少女は瞬きもせず、その司祭を見つめ続けた。

やがて司祭が自分の名を告げ、少女の名前を尋ねた。

ためらいがちに、少女は小さな声で答えた。

「……はい。」

「そうですか。」

彼はこま結びをいじりながら言った。

「いい名前ですね。」

騎士は二人を交互に見やって言った。

「では、私はもうすぐ警備の交代時間なので……」

二人に挨拶を済ませた騎士は、祈祷室の外へと出て行った。

二人きりになった少女と修道士は、しばらく無言で絵を見つめていた。

先に口を開いたのは修道士だった。

「美しい絵ですね。」

少女は少し戸惑いながらも答えた。

「私もこの絵がとても好きなんです。神殿が誇る宝物の一つなんですよ。」

「他にも宝物はあるのですか?」

「はい、その……神殿の前にある聖なる木をご覧になったことはありますか?何百年もの間、あの場所に立ち続けているそうです。それから、まだ他にも……」

話すうちに、少女の緊張は少しずつ解けていった。

目の前の修道士が、彼女の言葉を深く、丁寧に聞いてくれているからかもしれない。

少女は少し勇気を出して尋ねた。

「修道士様、もしよろしければ、私が神殿をご案内してもいいですか?ここにはよく来ていますので、内部の構造もよく知っているんです。」

万一断られたらどうしよう。

だが少女の不安とは違い、司祭は笑みを浮かべながらこま結びをいじった。

「そうしていただけるなら、とてもありがたいです。
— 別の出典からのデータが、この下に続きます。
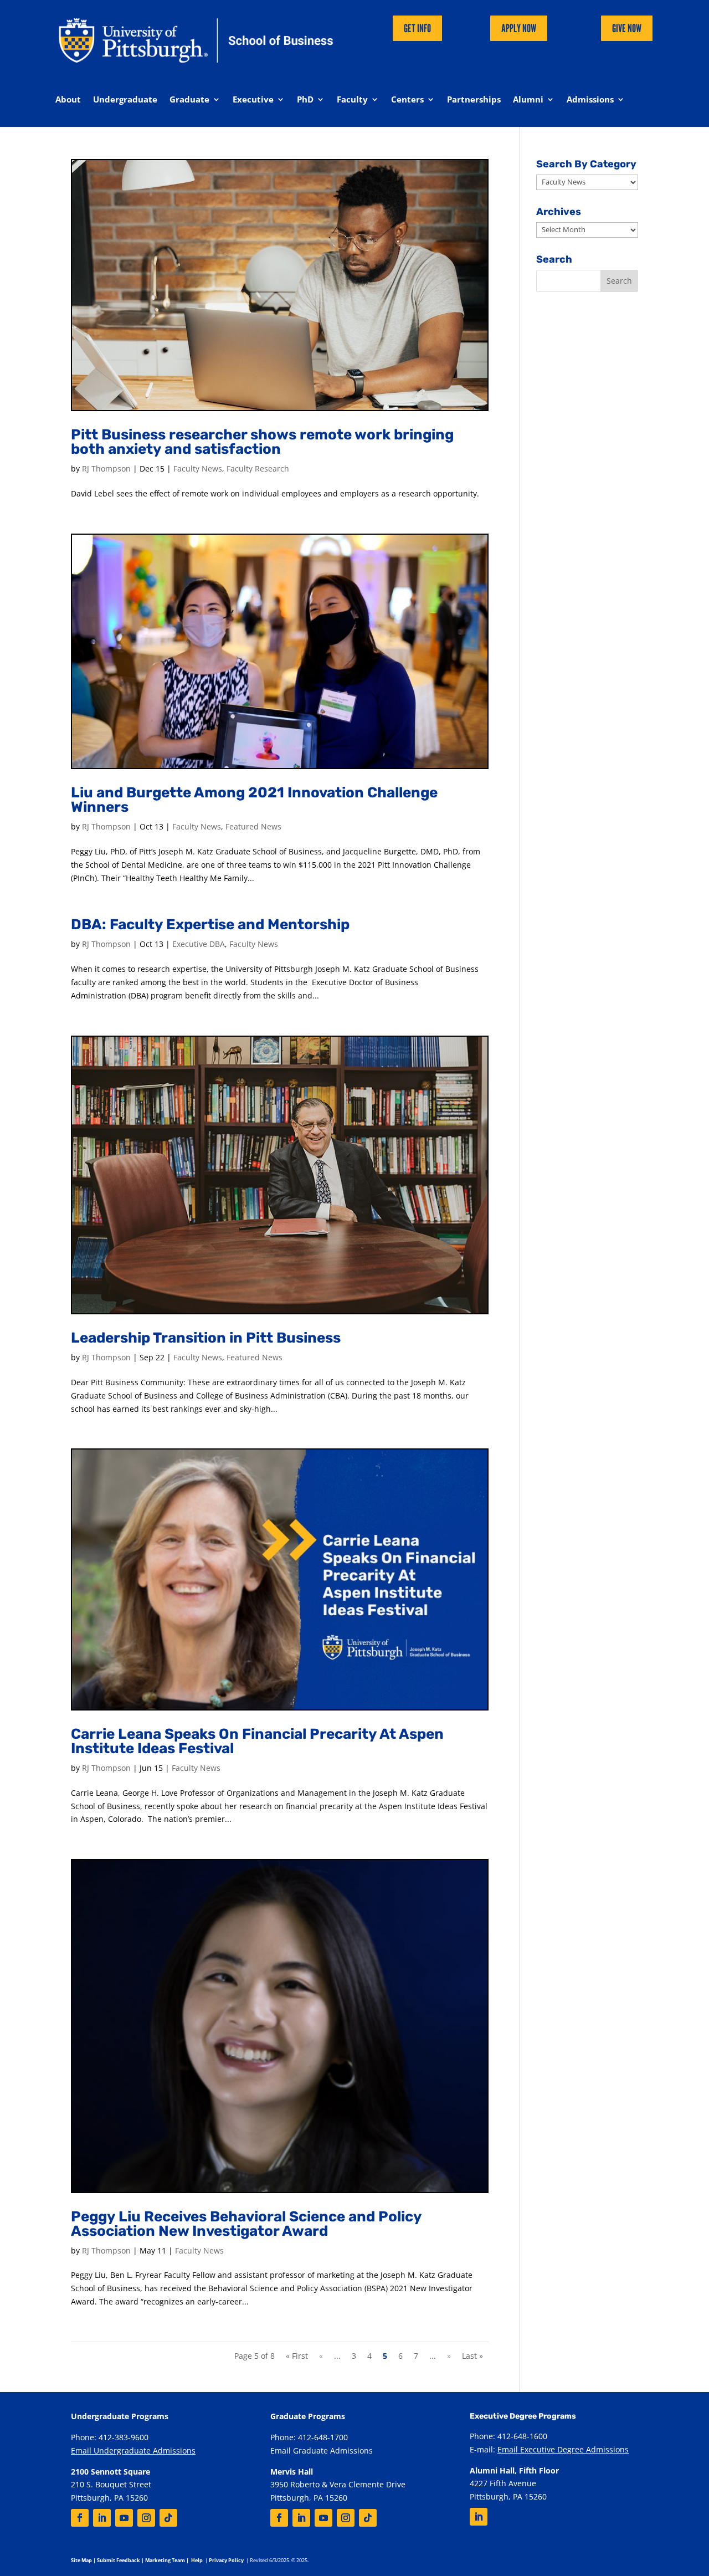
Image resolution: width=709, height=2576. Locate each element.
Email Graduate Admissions (321, 2450)
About (68, 100)
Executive (253, 100)
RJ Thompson (106, 468)
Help (197, 2560)
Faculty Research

何しろ私はここに来るのは初めてですから。」

少女は胸の奥に喜びが広がるのを感じた。

すぐに彼女は言葉を続けた。

「では、まずは神聖木をご案内します。天気もずいぶん和らいで、外にいても寒くないと思います。」

二人は祈祷室を出て外へ向かった。

薄暗かった建物から外に出ると、目が開けるような明るさが広がった。

少女は空を見上げた。

季節はちょうど初春だった。

冬の間どんよりしていた空は澄み渡り、新たな生命が少しずつ芽吹き始めていた。

雪が解け、反射する光が山道をほのかに輝かせている。

実に美しい景色だった。

少女の心の奥から、不意に強い勇気が湧き上がった。

自分でも驚くほどの衝動だった。

少女は修道士に声をかけた。

「変ですよね?」

「……」

「私、この出会いをずっと待っていた気がします。」

修道士と出会ってから、少女の胸は高鳴り続けていた。

まるで再び巡り会えた魂の片割れを感じているかのように。

その言葉に、修道士は驚くこともなく、むしろ温かく微笑んだ。

「私も同じ気持ちです。」

少女はぱっと笑顔になった。

二人は並んで歩き出す。

まるで二人を包み込むように、午後の陽射しは限りなく暖かかった。